*** Block opens ***

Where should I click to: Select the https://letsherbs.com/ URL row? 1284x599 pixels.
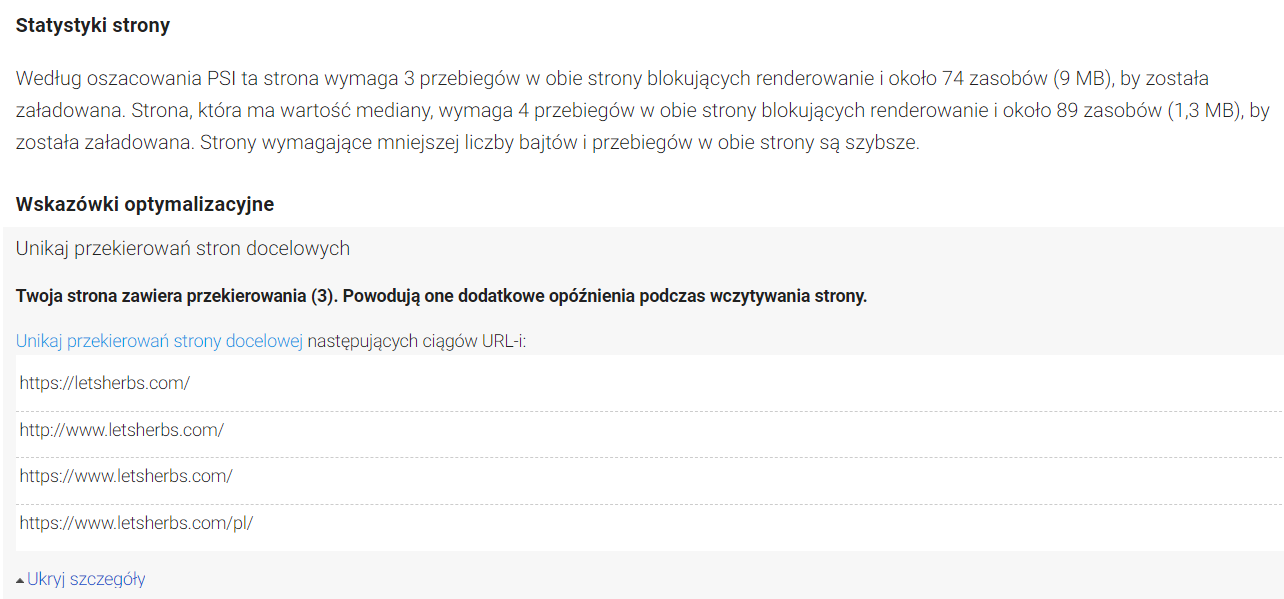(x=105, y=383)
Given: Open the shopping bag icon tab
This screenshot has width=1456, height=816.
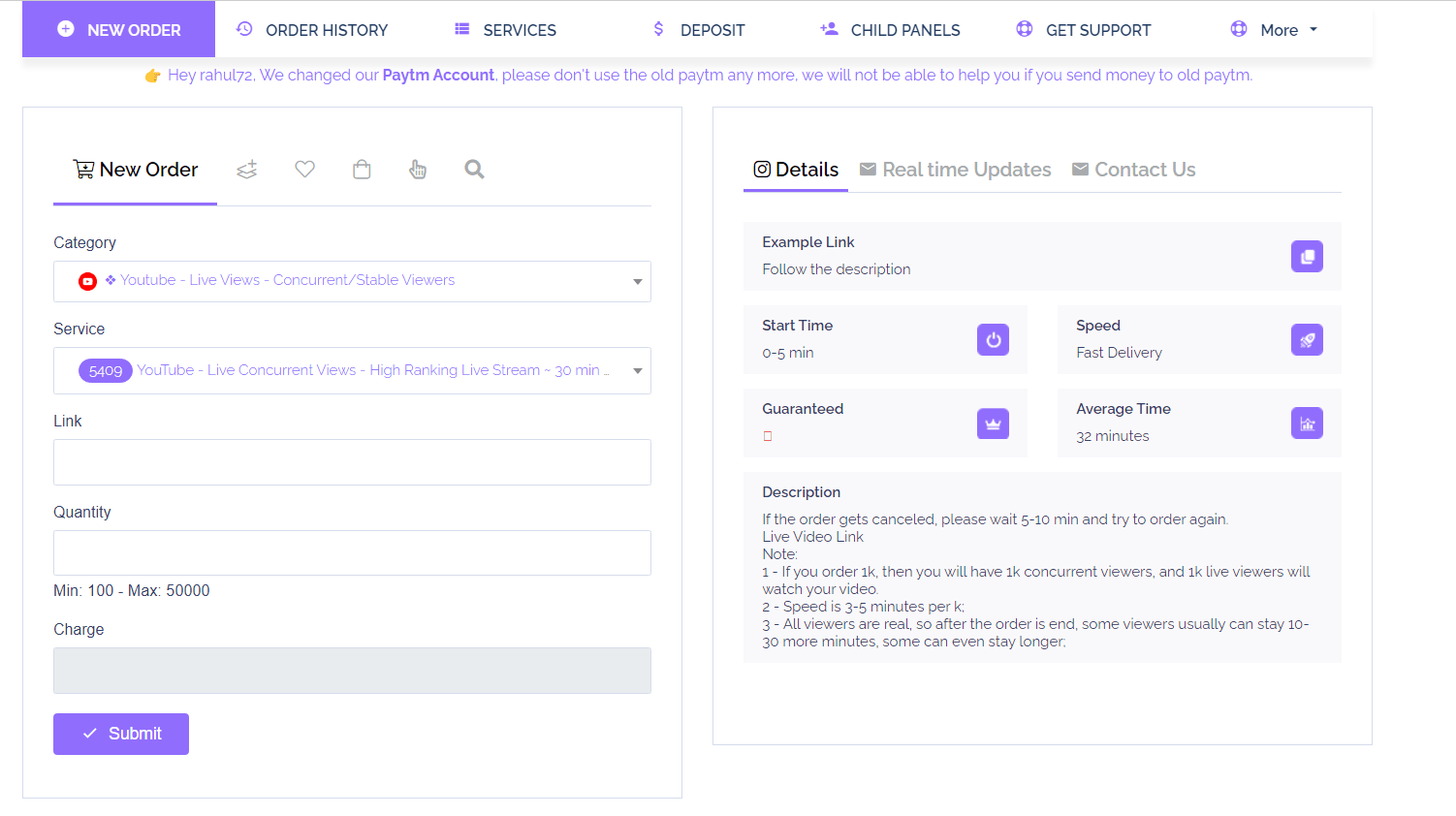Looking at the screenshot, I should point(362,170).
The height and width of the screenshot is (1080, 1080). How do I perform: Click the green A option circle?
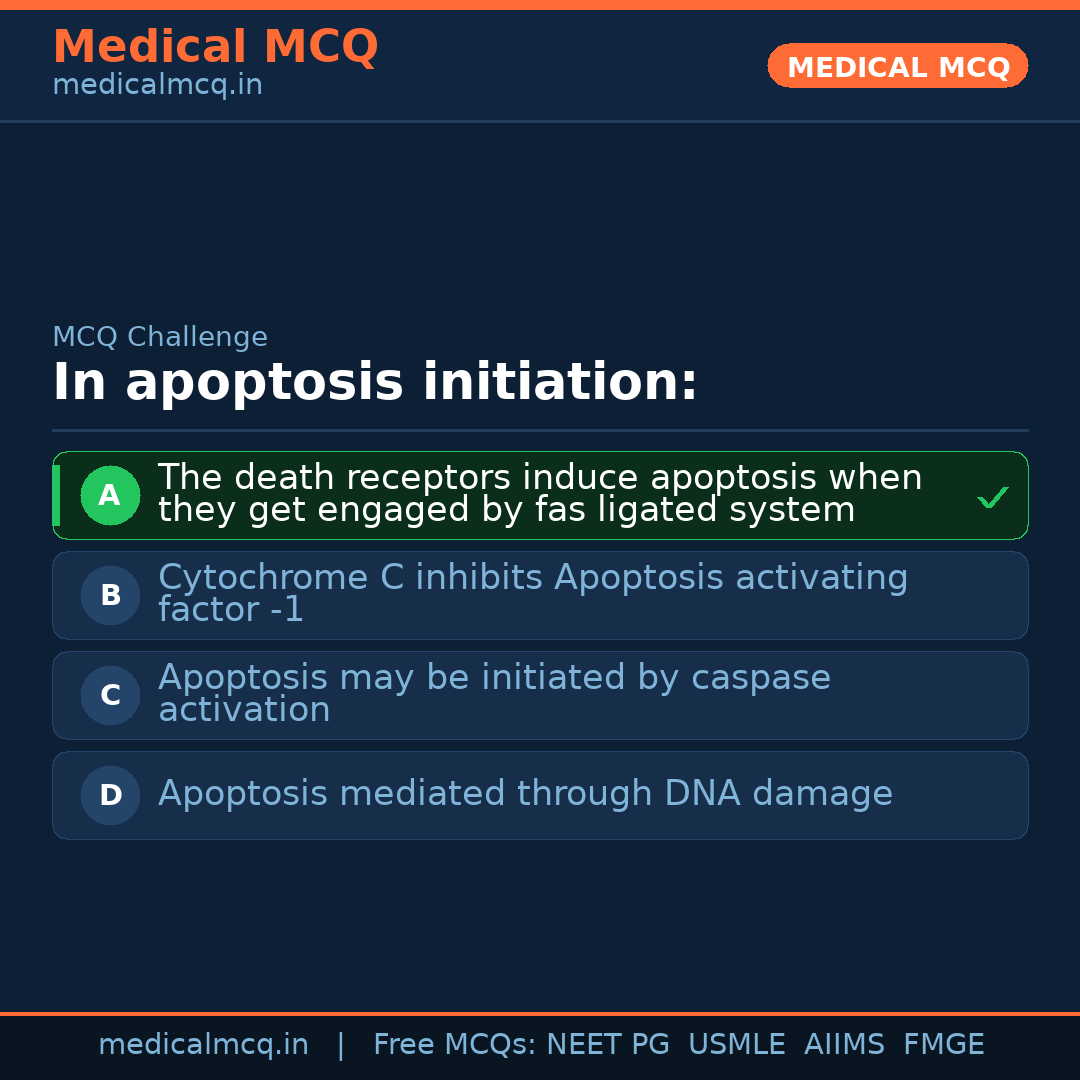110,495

*** Block closes ***
*** Block opens ***

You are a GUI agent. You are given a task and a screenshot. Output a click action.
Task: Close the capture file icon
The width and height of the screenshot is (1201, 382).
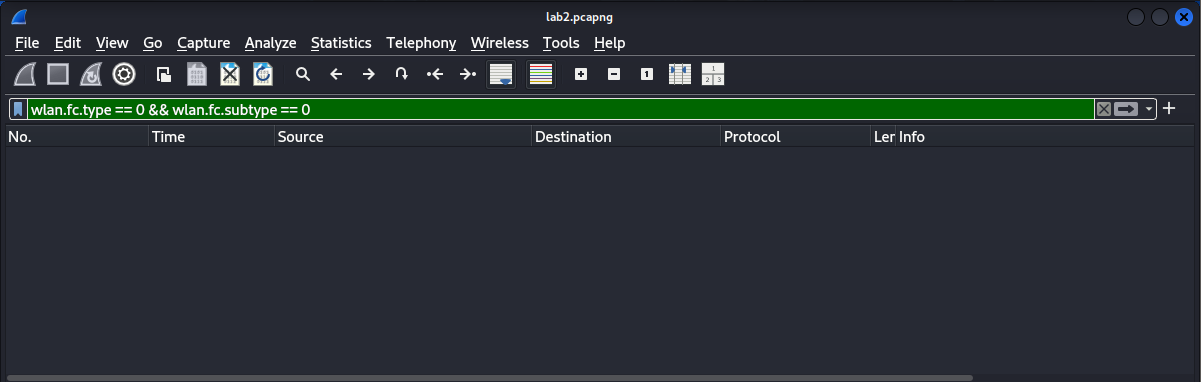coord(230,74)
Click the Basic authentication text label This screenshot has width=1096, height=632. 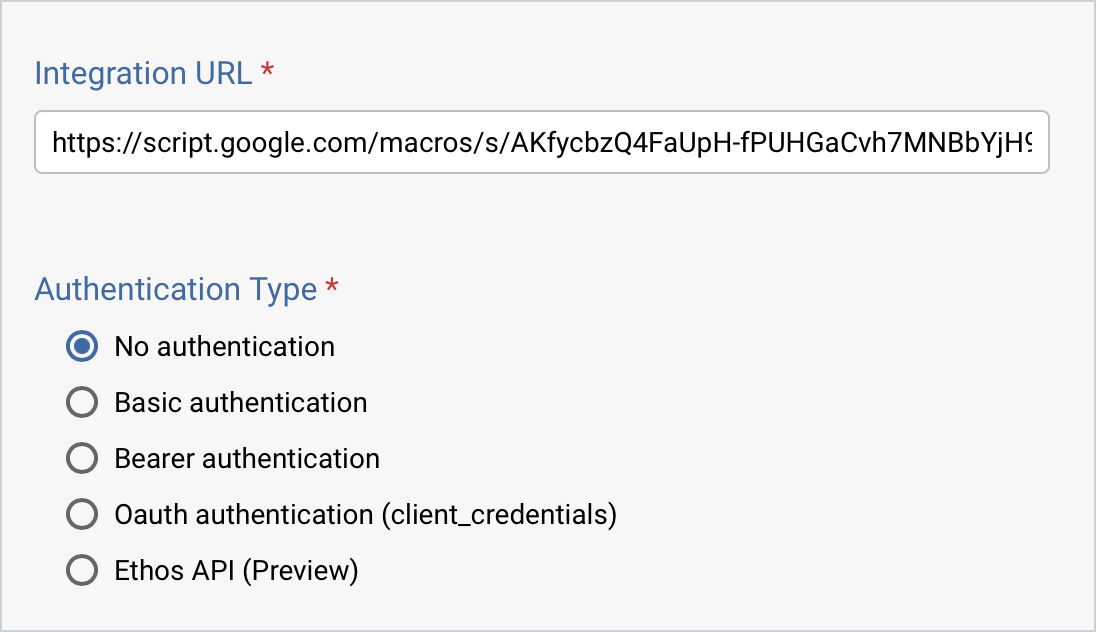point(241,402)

*** Block closes ***

PROBLEM TO WORK ON: Lines in the records above that contain the word "icon" need to be counted; the reply is that number and nothing else.

TASK ANSWER: 2